I've never tried it before and I just went out and shot at 200mm and through the viewfinder I could actually see a lot of the craters and detail pretty clearly. When I took the picture it was I guess overexposed. The moon was just a white filled circle. I adjusted aperture, shutter speed, and iso and got a few different shots. I also adjusted flash and exposure comp. None of them were really different. I couldn't even bring it out in ACR. What am I missing that I need to do?


----------



## RobNZ (Sep 19, 2010)

Heya Blake, would help if you told us what settings your using?

My specs to get this shot.

Tripod to stabilise camera, hand held at this focal length is almost impossible.

Shutter speed : 1/160th
ISO: 100
Aperture: /f7.1
Lens: Canon 300mm F4 L USM
Kenko 1.4x Pro DGX Teleconverter
Canon 500D
Shot in RAW
Live View on (doubles as mirror lock up?), focus preset manually.
Remote shutter release, I did as much as I could to stablise the shot at every point of the process.








This image has been resized. Click this bar to view the full image. The original image is sized 1024x914.


----------



## tnvol (Sep 19, 2010)

I got this one the other night.  I just kept adjusting my aperture until it looked good.  It's not as sharp as I would like but it was the best of the night.

ISO 200
300 mm
f /25
1/15 sec


----------



## Blake.Oney (Sep 19, 2010)

First I tried it at f4 then I went to around 7, then to 11. I started with shutter speed of like 1/3 on aperture priority, then adjusted to try and get a longer shutter speed. All of them turned out like this 





This is unedited, but I adjusted exposure, contrast and everything in ACR and it just stayed the same.


----------



## ajkramer87 (Sep 19, 2010)

A lot of good threads all ready about this. Although I'm pretty sure you want to shoot more around 1/125 at least. Moon is really bright as you can tell from you picture.


----------



## lordfly (Sep 19, 2010)

I think the problem is the camera is letting too much light into the sensor, causing the blowouts. It's probably thinking that because the night sky is nearly black, it has to let a ton of light in (I think most cameras default to wanting a middle gray as an exposure point?). Go into full-manual mode and increase shutter speed sequentially until you get something that shows some detail.


----------



## LCARSx32 (Sep 19, 2010)

Take it off Aperture priority and into full manual.  Set your ISO to it's lowest setting.  Pick the aperture setting that gives your lens the most sharpness (usually somewhere between f/5.6 and f/8, depending on your lens).  Your shutter speed will vary based on your aperture and ISO, but it's going to be fast.  At least 1/100.  Most likely 1/160 to 1/250.  You should be able to tell on your LCD how your exposure is doing.
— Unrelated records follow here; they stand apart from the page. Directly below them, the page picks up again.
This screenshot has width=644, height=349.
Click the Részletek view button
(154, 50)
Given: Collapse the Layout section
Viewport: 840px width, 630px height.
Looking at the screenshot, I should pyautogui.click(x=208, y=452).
Like Darrel likes to point out; the moon is lit by direct sunlight.  So you have to treat it like something lit by direct sunlight.  You won't be able to trust your meter.  It's averaging the shadows and hightlights to expose for middle gray, but since you're shooting something in the night sky, the meter is waaaaay off.

Give it another shot and see how it goes.


----------



## Blake.Oney (Sep 19, 2010)

Lcars, I was out trying again while you replied. After I though about it and read some of the replies I went out and shot the first shot at f4.5 at 1/160. I then switched to f11 at 1/160 at ISO 200.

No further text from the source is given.